Reproduce every line of the listing below character for character, with no changes.

== Available data ==

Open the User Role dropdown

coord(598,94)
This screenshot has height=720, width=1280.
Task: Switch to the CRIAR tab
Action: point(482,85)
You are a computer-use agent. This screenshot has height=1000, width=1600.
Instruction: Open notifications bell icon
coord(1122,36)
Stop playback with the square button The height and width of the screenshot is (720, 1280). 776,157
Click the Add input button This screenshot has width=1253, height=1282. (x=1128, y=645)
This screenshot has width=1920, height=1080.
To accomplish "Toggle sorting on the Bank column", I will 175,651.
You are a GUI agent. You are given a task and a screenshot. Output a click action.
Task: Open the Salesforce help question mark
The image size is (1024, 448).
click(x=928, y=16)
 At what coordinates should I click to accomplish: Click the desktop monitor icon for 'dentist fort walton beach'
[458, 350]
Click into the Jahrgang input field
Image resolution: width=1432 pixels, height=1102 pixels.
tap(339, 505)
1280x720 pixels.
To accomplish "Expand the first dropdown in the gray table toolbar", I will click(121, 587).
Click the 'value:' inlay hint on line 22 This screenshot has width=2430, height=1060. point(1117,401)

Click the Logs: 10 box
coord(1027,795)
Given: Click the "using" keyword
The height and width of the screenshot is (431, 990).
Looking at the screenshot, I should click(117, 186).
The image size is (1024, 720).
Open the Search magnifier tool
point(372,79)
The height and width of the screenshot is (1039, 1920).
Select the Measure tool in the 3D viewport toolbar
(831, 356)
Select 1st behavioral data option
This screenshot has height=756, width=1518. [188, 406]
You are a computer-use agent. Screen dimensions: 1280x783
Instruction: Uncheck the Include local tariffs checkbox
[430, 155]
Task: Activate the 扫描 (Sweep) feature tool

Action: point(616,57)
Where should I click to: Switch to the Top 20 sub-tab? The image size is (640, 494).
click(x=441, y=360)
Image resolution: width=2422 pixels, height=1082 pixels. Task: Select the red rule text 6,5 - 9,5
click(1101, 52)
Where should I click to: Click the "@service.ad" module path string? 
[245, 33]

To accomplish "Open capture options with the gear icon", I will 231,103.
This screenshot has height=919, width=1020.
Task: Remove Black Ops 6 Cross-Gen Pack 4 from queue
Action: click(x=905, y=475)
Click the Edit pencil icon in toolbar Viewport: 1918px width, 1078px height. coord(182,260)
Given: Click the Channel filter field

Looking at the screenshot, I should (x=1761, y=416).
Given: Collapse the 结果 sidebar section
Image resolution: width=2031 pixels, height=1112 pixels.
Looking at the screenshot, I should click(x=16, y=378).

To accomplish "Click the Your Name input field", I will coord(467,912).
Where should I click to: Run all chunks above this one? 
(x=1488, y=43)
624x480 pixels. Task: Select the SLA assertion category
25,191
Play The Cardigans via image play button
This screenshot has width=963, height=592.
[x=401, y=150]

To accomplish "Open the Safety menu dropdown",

===

▶ [Reply]
Open the User Role dropdown

coord(598,94)
This screenshot has height=720, width=1280.
Task: Switch to the CRIAR tab
Action: point(482,85)
You are a computer-use agent. This screenshot has height=1000, width=1600.
Instruction: Open notifications bell icon
coord(1122,36)
Stop playback with the square button The height and width of the screenshot is (720, 1280). 776,157
Click the Add input button This screenshot has width=1253, height=1282. (x=1128, y=645)
This screenshot has width=1920, height=1080.
To accomplish "Toggle sorting on the Bank column", I will 175,651.
You are a GUI agent. You are given a task and a screenshot. Output a click action.
Task: Open the Salesforce help question mark
The image size is (1024, 448).
click(x=928, y=16)
 At what coordinates should I click to accomplish: Click the desktop monitor icon for 'dentist fort walton beach'
[458, 350]
Click into the Jahrgang input field
Image resolution: width=1432 pixels, height=1102 pixels.
tap(339, 505)
1280x720 pixels.
To accomplish "Expand the first dropdown in the gray table toolbar", I will click(121, 587).
Click the 'value:' inlay hint on line 22 This screenshot has width=2430, height=1060. point(1117,401)

Click the Logs: 10 box
coord(1027,795)
Given: Click the "using" keyword
The height and width of the screenshot is (431, 990).
Looking at the screenshot, I should click(117, 186).
The image size is (1024, 720).
Open the Search magnifier tool
point(372,79)
The height and width of the screenshot is (1039, 1920).
Select the Measure tool in the 3D viewport toolbar
(831, 356)
Select 1st behavioral data option
This screenshot has height=756, width=1518. [188, 406]
You are a computer-use agent. Screen dimensions: 1280x783
Instruction: Uncheck the Include local tariffs checkbox
[430, 155]
Task: Activate the 扫描 (Sweep) feature tool

Action: point(616,57)
Where should I click to: Switch to the Top 20 sub-tab? The image size is (640, 494).
click(x=441, y=360)
Image resolution: width=2422 pixels, height=1082 pixels. Task: Select the red rule text 6,5 - 9,5
click(1101, 52)
Where should I click to: Click the "@service.ad" module path string? 
[245, 33]

To accomplish "Open capture options with the gear icon", I will 231,103.
This screenshot has height=919, width=1020.
Task: Remove Black Ops 6 Cross-Gen Pack 4 from queue
Action: click(x=905, y=475)
Click the Edit pencil icon in toolbar Viewport: 1918px width, 1078px height. coord(182,260)
Given: Click the Channel filter field

Looking at the screenshot, I should (x=1761, y=416).
Given: Collapse the 结果 sidebar section
Image resolution: width=2031 pixels, height=1112 pixels.
Looking at the screenshot, I should click(x=16, y=378).

To accomplish "Click the Your Name input field", I will coord(467,912).
Where should I click to: Run all chunks above this one? 
(x=1488, y=43)
624x480 pixels. Task: Select the SLA assertion category
25,191
Play The Cardigans via image play button
This screenshot has width=963, height=592.
[x=401, y=150]

To accomplish "Open the Safety menu dropdown",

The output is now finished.